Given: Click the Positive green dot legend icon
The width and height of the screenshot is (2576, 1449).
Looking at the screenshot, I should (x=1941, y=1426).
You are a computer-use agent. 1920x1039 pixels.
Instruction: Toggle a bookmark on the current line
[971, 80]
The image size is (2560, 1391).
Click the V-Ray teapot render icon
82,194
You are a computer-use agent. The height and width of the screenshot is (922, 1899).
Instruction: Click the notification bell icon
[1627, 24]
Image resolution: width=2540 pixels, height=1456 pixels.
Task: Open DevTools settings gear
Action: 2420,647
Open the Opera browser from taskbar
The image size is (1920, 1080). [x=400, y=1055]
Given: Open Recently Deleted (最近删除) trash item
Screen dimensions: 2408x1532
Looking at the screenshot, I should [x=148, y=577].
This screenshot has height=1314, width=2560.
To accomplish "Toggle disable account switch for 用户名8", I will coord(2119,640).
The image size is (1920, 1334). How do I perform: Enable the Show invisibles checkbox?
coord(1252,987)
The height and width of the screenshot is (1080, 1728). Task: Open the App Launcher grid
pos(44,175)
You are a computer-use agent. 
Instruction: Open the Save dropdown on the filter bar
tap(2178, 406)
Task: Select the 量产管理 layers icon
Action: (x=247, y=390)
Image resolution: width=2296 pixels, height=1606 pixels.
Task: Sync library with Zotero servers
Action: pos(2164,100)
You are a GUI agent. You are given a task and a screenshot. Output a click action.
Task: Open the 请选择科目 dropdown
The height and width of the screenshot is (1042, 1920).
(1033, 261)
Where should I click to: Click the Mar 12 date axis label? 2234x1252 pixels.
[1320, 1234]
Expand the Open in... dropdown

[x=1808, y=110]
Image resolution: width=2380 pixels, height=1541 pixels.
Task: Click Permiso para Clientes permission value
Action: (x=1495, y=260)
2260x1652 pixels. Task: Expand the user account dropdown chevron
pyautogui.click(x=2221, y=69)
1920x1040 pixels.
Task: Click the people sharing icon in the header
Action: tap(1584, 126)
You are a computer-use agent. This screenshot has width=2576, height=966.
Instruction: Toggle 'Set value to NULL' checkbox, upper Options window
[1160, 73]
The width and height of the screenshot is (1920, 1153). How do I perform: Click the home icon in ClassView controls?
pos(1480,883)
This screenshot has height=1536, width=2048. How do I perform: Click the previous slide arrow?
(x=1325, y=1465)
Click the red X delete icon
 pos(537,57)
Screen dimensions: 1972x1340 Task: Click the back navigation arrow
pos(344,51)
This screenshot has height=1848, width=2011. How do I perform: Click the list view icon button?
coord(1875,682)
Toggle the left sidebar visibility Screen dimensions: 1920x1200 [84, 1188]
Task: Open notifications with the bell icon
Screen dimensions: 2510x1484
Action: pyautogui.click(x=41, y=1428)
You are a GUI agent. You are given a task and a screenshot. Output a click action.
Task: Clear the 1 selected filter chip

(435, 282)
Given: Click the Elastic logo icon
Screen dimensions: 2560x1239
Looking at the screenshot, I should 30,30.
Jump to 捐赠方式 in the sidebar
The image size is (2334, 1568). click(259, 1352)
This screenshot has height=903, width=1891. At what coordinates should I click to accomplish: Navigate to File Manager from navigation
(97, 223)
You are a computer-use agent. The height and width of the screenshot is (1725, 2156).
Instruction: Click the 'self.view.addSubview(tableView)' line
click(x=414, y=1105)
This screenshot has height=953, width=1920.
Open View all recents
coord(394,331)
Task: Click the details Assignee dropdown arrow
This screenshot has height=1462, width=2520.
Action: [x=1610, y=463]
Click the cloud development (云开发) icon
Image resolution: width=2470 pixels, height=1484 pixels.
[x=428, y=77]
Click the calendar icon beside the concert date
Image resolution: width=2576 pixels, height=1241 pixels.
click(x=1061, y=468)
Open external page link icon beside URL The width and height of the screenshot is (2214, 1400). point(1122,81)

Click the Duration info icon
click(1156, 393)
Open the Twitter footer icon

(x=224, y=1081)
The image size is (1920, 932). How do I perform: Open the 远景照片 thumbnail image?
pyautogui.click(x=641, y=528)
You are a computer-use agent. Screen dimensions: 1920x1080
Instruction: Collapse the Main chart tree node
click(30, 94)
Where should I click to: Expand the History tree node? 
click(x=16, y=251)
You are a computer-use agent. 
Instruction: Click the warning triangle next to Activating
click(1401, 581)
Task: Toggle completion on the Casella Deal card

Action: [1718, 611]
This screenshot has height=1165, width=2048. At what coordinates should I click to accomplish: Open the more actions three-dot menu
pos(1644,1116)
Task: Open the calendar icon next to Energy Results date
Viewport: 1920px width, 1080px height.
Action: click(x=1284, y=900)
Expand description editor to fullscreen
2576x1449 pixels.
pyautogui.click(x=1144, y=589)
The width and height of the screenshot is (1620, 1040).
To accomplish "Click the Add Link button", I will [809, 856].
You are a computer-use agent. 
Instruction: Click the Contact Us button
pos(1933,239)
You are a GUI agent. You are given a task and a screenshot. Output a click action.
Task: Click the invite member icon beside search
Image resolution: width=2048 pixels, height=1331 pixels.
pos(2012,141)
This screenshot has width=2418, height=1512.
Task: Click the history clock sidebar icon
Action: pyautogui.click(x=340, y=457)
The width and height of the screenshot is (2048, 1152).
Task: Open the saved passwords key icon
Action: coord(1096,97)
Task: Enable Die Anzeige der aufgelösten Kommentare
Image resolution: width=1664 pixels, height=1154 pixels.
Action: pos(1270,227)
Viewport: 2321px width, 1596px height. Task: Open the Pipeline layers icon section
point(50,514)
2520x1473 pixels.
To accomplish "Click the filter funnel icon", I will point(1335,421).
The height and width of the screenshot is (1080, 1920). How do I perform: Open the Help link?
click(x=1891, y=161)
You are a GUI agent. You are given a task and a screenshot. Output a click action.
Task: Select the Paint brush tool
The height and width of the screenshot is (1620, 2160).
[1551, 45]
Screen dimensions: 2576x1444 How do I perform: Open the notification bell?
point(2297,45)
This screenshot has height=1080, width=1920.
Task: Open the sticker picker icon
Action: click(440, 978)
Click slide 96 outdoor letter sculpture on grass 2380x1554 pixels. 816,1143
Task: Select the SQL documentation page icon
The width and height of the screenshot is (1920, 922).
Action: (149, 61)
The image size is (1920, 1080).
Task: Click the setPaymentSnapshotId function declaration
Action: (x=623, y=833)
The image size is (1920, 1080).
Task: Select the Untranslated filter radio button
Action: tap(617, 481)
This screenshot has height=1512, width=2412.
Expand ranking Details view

= Problem to solve =
Line by line, please copy the records above exactly.

= Answer to this problem =
Given: Click the Positive green dot legend icon
The width and height of the screenshot is (2576, 1449).
Looking at the screenshot, I should (x=1941, y=1426).
You are a computer-use agent. 1920x1039 pixels.
Instruction: Toggle a bookmark on the current line
[971, 80]
The image size is (2560, 1391).
Click the V-Ray teapot render icon
82,194
You are a computer-use agent. The height and width of the screenshot is (922, 1899).
Instruction: Click the notification bell icon
[1627, 24]
Image resolution: width=2540 pixels, height=1456 pixels.
Task: Open DevTools settings gear
Action: 2420,647
Open the Opera browser from taskbar
The image size is (1920, 1080). [x=400, y=1055]
Given: Open Recently Deleted (最近删除) trash item
Screen dimensions: 2408x1532
Looking at the screenshot, I should [x=148, y=577].
This screenshot has height=1314, width=2560.
To accomplish "Toggle disable account switch for 用户名8", I will coord(2119,640).
The image size is (1920, 1334). How do I perform: Enable the Show invisibles checkbox?
coord(1252,987)
The height and width of the screenshot is (1080, 1728). Task: Open the App Launcher grid
pos(44,175)
You are a computer-use agent. 
Instruction: Open the Save dropdown on the filter bar
tap(2178, 406)
Task: Select the 量产管理 layers icon
Action: (x=247, y=390)
Image resolution: width=2296 pixels, height=1606 pixels.
Task: Sync library with Zotero servers
Action: pos(2164,100)
You are a GUI agent. You are given a task and a screenshot. Output a click action.
Task: Open the 请选择科目 dropdown
The height and width of the screenshot is (1042, 1920).
(1033, 261)
Where should I click to: Click the Mar 12 date axis label? 2234x1252 pixels.
[1320, 1234]
Expand the Open in... dropdown

[x=1808, y=110]
Image resolution: width=2380 pixels, height=1541 pixels.
Task: Click Permiso para Clientes permission value
Action: (x=1495, y=260)
2260x1652 pixels. Task: Expand the user account dropdown chevron
pyautogui.click(x=2221, y=69)
1920x1040 pixels.
Task: Click the people sharing icon in the header
Action: tap(1584, 126)
You are a computer-use agent. This screenshot has width=2576, height=966.
Instruction: Toggle 'Set value to NULL' checkbox, upper Options window
[1160, 73]
The width and height of the screenshot is (1920, 1153). How do I perform: Click the home icon in ClassView controls?
pos(1480,883)
This screenshot has height=1536, width=2048. How do I perform: Click the previous slide arrow?
(x=1325, y=1465)
Click the red X delete icon
 pos(537,57)
Screen dimensions: 1972x1340 Task: Click the back navigation arrow
pos(344,51)
This screenshot has height=1848, width=2011. How do I perform: Click the list view icon button?
coord(1875,682)
Toggle the left sidebar visibility Screen dimensions: 1920x1200 [84, 1188]
Task: Open notifications with the bell icon
Screen dimensions: 2510x1484
Action: pyautogui.click(x=41, y=1428)
You are a GUI agent. You are given a task and a screenshot. Output a click action.
Task: Clear the 1 selected filter chip

(435, 282)
Given: Click the Elastic logo icon
Screen dimensions: 2560x1239
Looking at the screenshot, I should 30,30.
Jump to 捐赠方式 in the sidebar
The image size is (2334, 1568). click(259, 1352)
This screenshot has height=903, width=1891. At what coordinates should I click to accomplish: Navigate to File Manager from navigation
(97, 223)
You are a computer-use agent. The height and width of the screenshot is (1725, 2156).
Instruction: Click the 'self.view.addSubview(tableView)' line
click(x=414, y=1105)
This screenshot has height=953, width=1920.
Open View all recents
coord(394,331)
Task: Click the details Assignee dropdown arrow
This screenshot has height=1462, width=2520.
Action: [x=1610, y=463]
Click the cloud development (云开发) icon
Image resolution: width=2470 pixels, height=1484 pixels.
[x=428, y=77]
Click the calendar icon beside the concert date
Image resolution: width=2576 pixels, height=1241 pixels.
click(x=1061, y=468)
Open external page link icon beside URL The width and height of the screenshot is (2214, 1400). point(1122,81)

Click the Duration info icon
click(1156, 393)
Open the Twitter footer icon

(x=224, y=1081)
The image size is (1920, 932). How do I perform: Open the 远景照片 thumbnail image?
pyautogui.click(x=641, y=528)
You are a computer-use agent. Screen dimensions: 1920x1080
Instruction: Collapse the Main chart tree node
click(30, 94)
Where should I click to: Expand the History tree node? 
click(x=16, y=251)
You are a computer-use agent. 
Instruction: Click the warning triangle next to Activating
click(1401, 581)
Task: Toggle completion on the Casella Deal card

Action: [1718, 611]
This screenshot has height=1165, width=2048. At what coordinates should I click to accomplish: Open the more actions three-dot menu
pos(1644,1116)
Task: Open the calendar icon next to Energy Results date
Viewport: 1920px width, 1080px height.
Action: click(x=1284, y=900)
Expand description editor to fullscreen
2576x1449 pixels.
pyautogui.click(x=1144, y=589)
The width and height of the screenshot is (1620, 1040).
To accomplish "Click the Add Link button", I will [809, 856].
You are a computer-use agent. 
Instruction: Click the Contact Us button
pos(1933,239)
You are a GUI agent. You are given a task and a screenshot. Output a click action.
Task: Click the invite member icon beside search
Image resolution: width=2048 pixels, height=1331 pixels.
pos(2012,141)
This screenshot has width=2418, height=1512.
Task: Click the history clock sidebar icon
Action: pyautogui.click(x=340, y=457)
The width and height of the screenshot is (2048, 1152).
Task: Open the saved passwords key icon
Action: coord(1096,97)
Task: Enable Die Anzeige der aufgelösten Kommentare
Image resolution: width=1664 pixels, height=1154 pixels.
Action: pos(1270,227)
Viewport: 2321px width, 1596px height. Task: Open the Pipeline layers icon section
point(50,514)
2520x1473 pixels.
To accomplish "Click the filter funnel icon", I will point(1335,421).
The height and width of the screenshot is (1080, 1920). How do I perform: Open the Help link?
click(x=1891, y=161)
You are a GUI agent. You are given a task and a screenshot. Output a click action.
Task: Select the Paint brush tool
The height and width of the screenshot is (1620, 2160).
[1551, 45]
Screen dimensions: 2576x1444 How do I perform: Open the notification bell?
point(2297,45)
This screenshot has height=1080, width=1920.
Task: Open the sticker picker icon
Action: click(440, 978)
Click slide 96 outdoor letter sculpture on grass 2380x1554 pixels. 816,1143
Task: Select the SQL documentation page icon
The width and height of the screenshot is (1920, 922).
Action: (149, 61)
The image size is (1920, 1080).
Task: Click the setPaymentSnapshotId function declaration
Action: (x=623, y=833)
The image size is (1920, 1080).
Task: Select the Untranslated filter radio button
Action: tap(617, 481)
This screenshot has height=1512, width=2412.
Expand ranking Details view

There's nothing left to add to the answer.